INSTRUCTION
From the records below, pull out each line that contains the word "Open".
----- PROVIDED DATA -----
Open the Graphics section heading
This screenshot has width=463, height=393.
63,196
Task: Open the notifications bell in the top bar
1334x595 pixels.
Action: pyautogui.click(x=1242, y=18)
-----
----- PROVIDED DATA -----
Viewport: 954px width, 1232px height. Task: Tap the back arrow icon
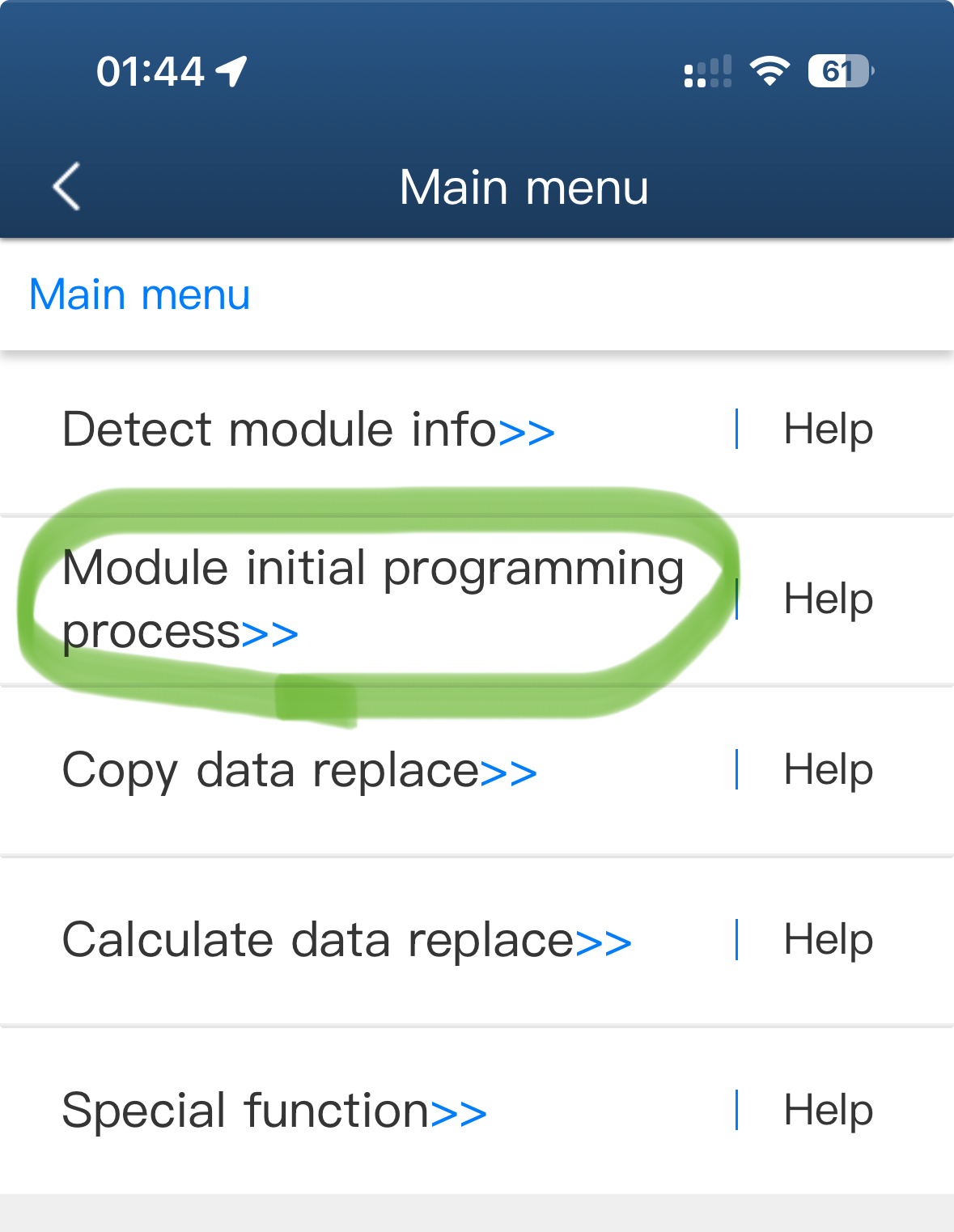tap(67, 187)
-----
ANSWER TO THIS PROBLEM
Open the Graphics section heading
Task: Open the notifications bell in the top bar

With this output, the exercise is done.